Despite the central government this month announcing
its most significant easing of the measures so far, authorities in many areas
have stuck to hardline curbs as the number of new cases has spiked.
Monday’s deaths involved a 91-year-old woman with a
history of stroke and Alzheimer’s disease, and an 88-year-old man with a
history of cancer, bronchitis, and stroke, local authorities said.
On Sunday, Beijing announced China’s first COVID
fatality since May, an 87-year-old man whose mild case worsened after he
contracted a bacterial infection.
New cases in the capital jumped to 962 on Monday
from 621 the day before, as authorities maintained a patchwork of restrictions
in an effort to extinguish emerging flare-ups.
Nearly 600 areas of the city are currently
“high-risk”, a designation that typically requires residents to isolate for
several days in their housing units or move to state quarantine facilities.
In some neighborhoods, schools have been ordered to
move classes online and office employees told to work from home.
Hardline curbs were also in place in cities
including the southern industrial hub of
Guangzhou — where tens of thousands of
new cases have emerged in the past week — and northern Shijiazhuang, where
officials have ordered residents in six districts to undergo mass testing.
Case spike
China recorded around 27,000
new domestic cases on Monday, according to the
National Health Commission — a
tiny fraction of its vast population but a steep increase for a country
accustomed to figures in the dozens or low hundreds.
While the zero-COVID policy has generally kept the
number of new cases low, the approach has been tested in recent months by the
emergence of virus variants that spread faster than officials can extinguish
them.
The strategy has also stifled economic growth,
isolated Beijing on the international stage and even sparked rare protests in a
country where dissent is routinely crushed.

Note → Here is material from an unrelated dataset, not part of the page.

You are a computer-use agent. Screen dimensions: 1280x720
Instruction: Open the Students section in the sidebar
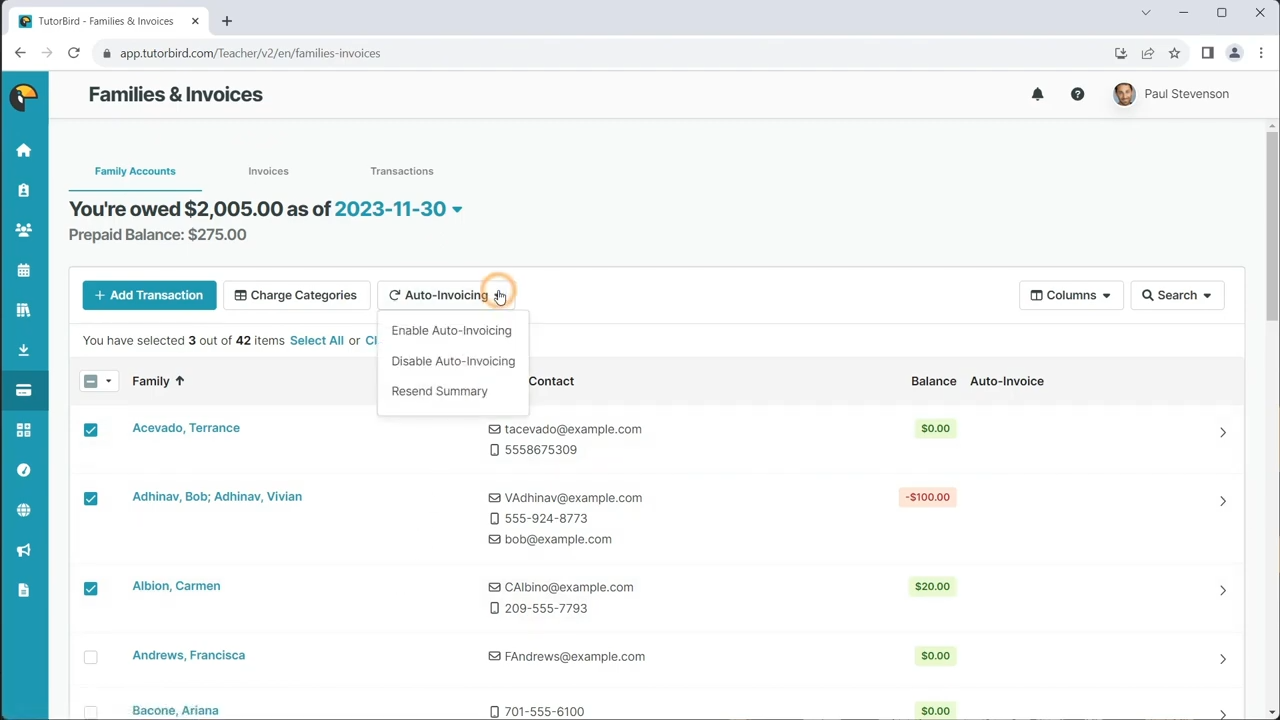[x=24, y=190]
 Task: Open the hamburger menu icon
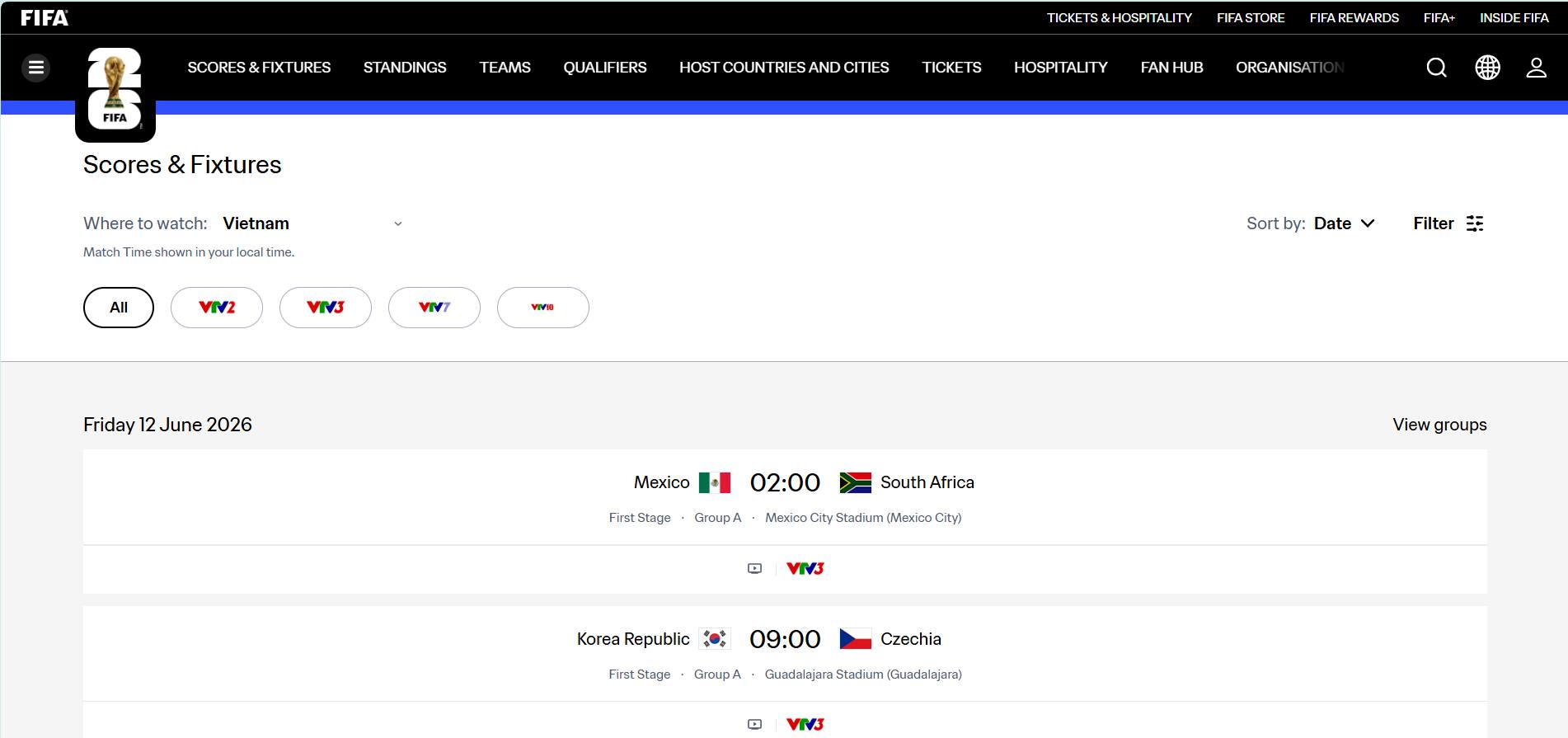point(35,68)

Earlier this month, the government issued 20 rules
for “optimizing” zero-COVID, reducing quarantine times for overseas arrivals
and simplifying a system for assessing the risk of transmission, among other
tweaks.
Multiple Chinese cities then cancelled routine mass
COVID tests in a move that added to hopes of an eventual reopening.
But Asian markets fell Monday as Sunday’s COVID
death sparked fears officials would reimpose strict, economically painful
restrictions.
Hong Kong’s Hang Seng Index fell nearly 2 percent —
extending a sell-off at the end of last week — while Shanghai was also down.